В проходной пусто. Вот через четверть часа тут будет поток, а сейчас свободно. И на дворе пусто. Но уже на лестнице оживленно. Ночная смена потихоньку рассасывается. Надо быстрей, быстрей, пока не захлестнул поток. Идут, торопятся, не до шуток, не до смеха. Ночная самая тяжелая. Потом весь день голова как налитая, хоть проспи с утра до ночи. Но мне еще не скоро до ночной, впереди еще вся неделя вечерней. Молодая была — как-то не очень замечала ночную, а теперь вся как разбитая.

Ну вот и мой цех. Глаза закрою, поведи — узнаю. Запахом гари наваливается он на меня. И во рту горько. Но это ненадолго. Привыкаешь, и перестаешь замечать. Великое дело — привычка. Вдоль цеха — а он у нас большой, чуть ли не сто метров в длину да метров тридцать в ширину — проложены рельсы. По ним идут вагоны, и пустые, и груженые. В груженых готовая продукция — цветная резиновая обувь. На конвейере работницы. У каждой так отработана своя операция, что и не глядя будет как надо. От голой колодки до опущенного в лак сапога, через все операции, — вот наша ленточка. Триста человек по обе стороны конвейера. Хватает дела...

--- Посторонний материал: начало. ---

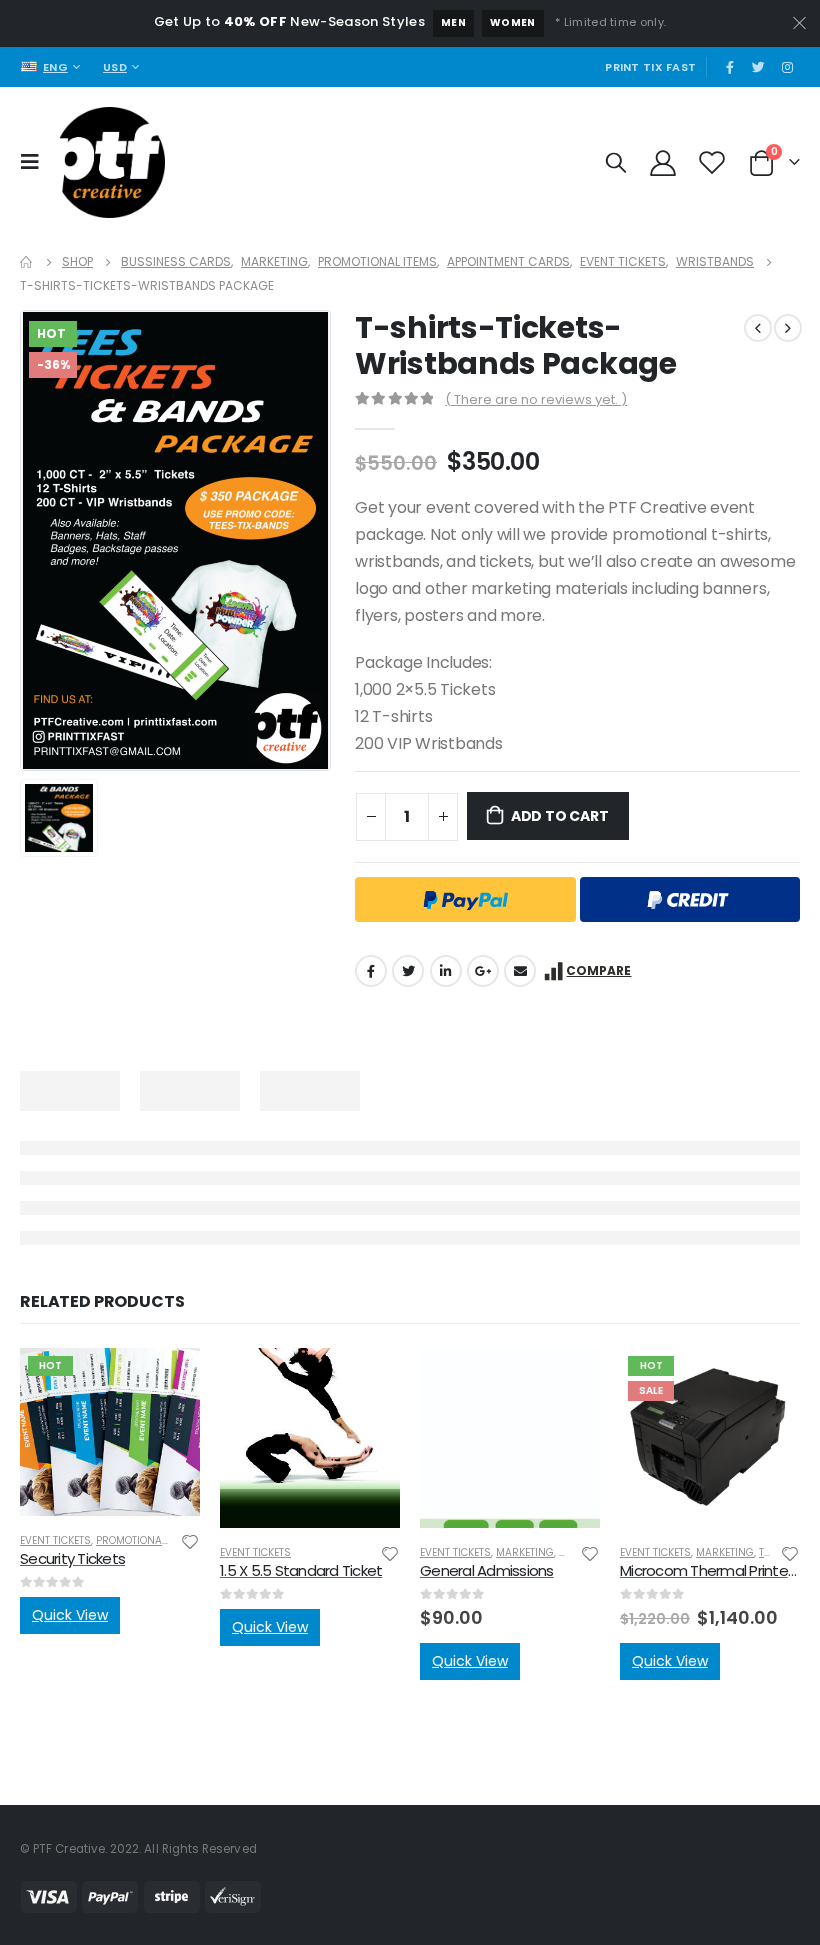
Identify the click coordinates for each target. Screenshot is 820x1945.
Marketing (525, 1552)
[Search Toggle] (616, 162)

Все хорошо, все принято. Без трех минут семь — начало моей смены. И вот одна за другой, кто быстро, кто так себе, входят в цех мои васильки-василечки, все в синих халатах. И справа и слева ко мне летит: «Здравствуй!», «Привет!». Знают они меня давно, как уже говорила, чуть ли не всю жизнь, но начальником смены всего с полгода. Сначала настороженно присматривались — какова-то буду начальницей, не забурею ли? Ну, а коли я дров не наломала, то и приветливы. И улыбнутся, проходя мимо. Вот и Шурочка прошла, поздоровалась. Поглядеть на нее, так самый настоящий сухой корень стала. Ноги кривые, руки ухватом, сгорбленная. А в работе никому не уступит. «Здравствуй, Шурочка!» — это я. «Здравствуй, здравствуй, начальница!» — это она. «Здравствуй, Глаша!» — это я ответила своей подружке, когда-то вместе начинали в этом цеху. Вместе невестились, в один год замуж вышли. Только вот она бездетная, а у меня, слава богу, трое...

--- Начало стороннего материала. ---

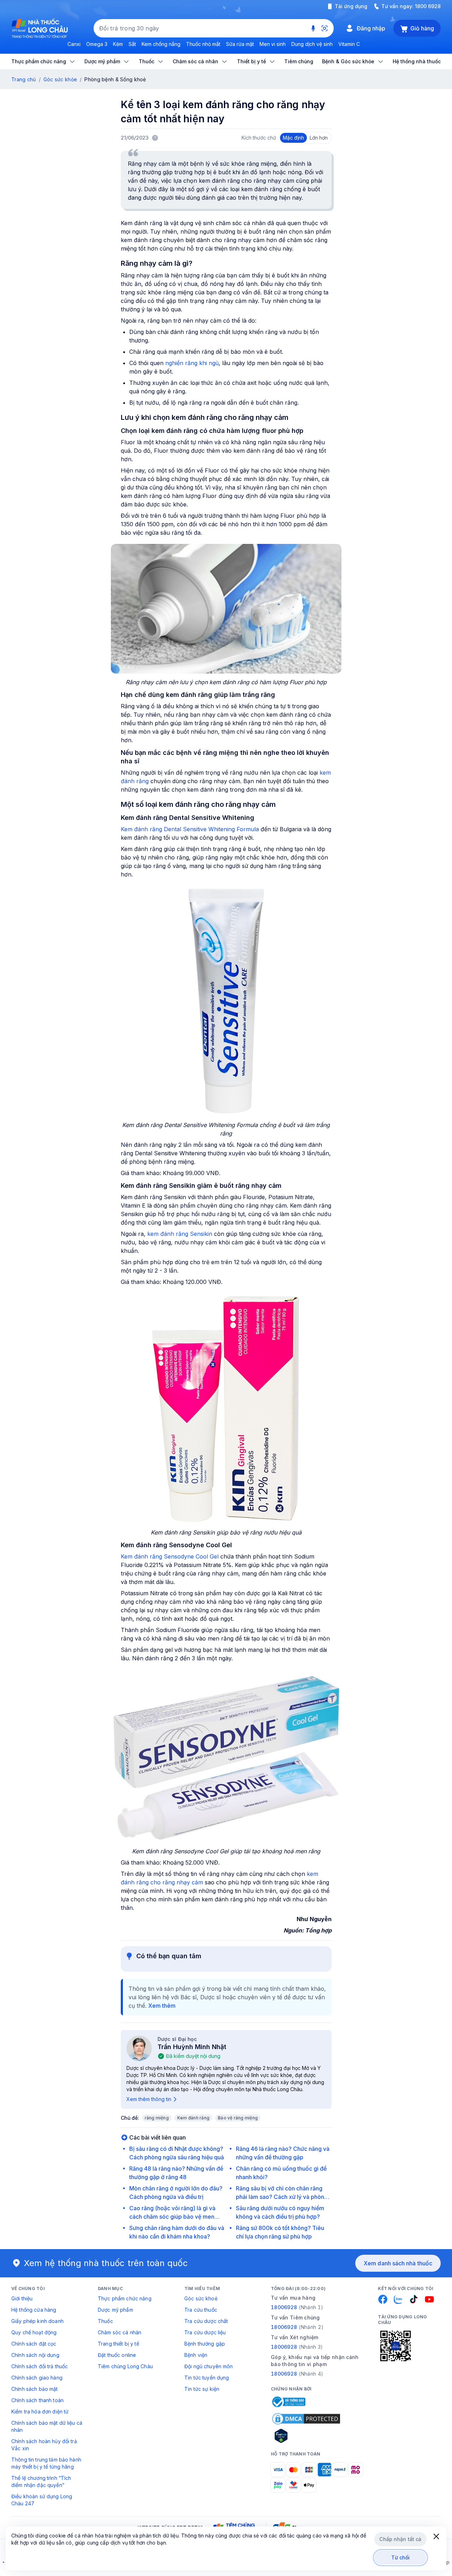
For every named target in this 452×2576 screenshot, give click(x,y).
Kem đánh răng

Идут, идут синим потоком к своим местам. Заполняется конвейер. Остается всего одна минута, и тронется. Вбегают в цех девчонки. Им всегда не хватает времени. Я оглядываю всю линию. Пестренькая, пестренькая ленточка нынче. Уже все мои кадровые в расходе, кадровые — это на случай замены. У меня их двадцать. Каждую куда ни поставь, любую операцию выполнит. Но только сегодня, чувствую, и кадровых не хватает. Вирусный грипп. Придется переставить кое-кого...

— Валентина Николаевна, пришла я, а что-то мне нездоровится...

— А зачем же выходила?

— Думала, разомнусь, а все больше забирает. Разрешите, схожу к врачу.

— Ну конечно, иди. Что-то и верно ты неважно выглядишь…

Худо, ой как худо начинается день. У меня у самой голова чего-то тяжелая. Ну, это оттого, что плохо спала.

Но вот и пошел конвейер. Кто натягивает рогожку, — кто стельку кладет, кто делает рубчик, кто задник натягивает, носок обводит, кто закатывает. Каждый свое. Я иду вдоль ленты, становлюсь на место Светланки, которую отпустила к врачу, и сразу же включаюсь в установленный ритм, и, как у всех, все вылетает из головы, и только одно — как бы успеть сделать носочек, не задержать поток. А он тянется и тянется — нет ему конца. И не отойти. И так до обеда. И так после обеда. Так неделю. Месяц. Год. Жизнь. Вроде, думается, и однообразная работа. Но со временем и в ней находишь что-то увлекающее. Добиваешься того, чтобы не только успевать, но так справляться с операцией, чтобы несколько секундочек отдыха иметь. А как войдешь в ритм, уже и не такой нудной и тяжелой кажется работа.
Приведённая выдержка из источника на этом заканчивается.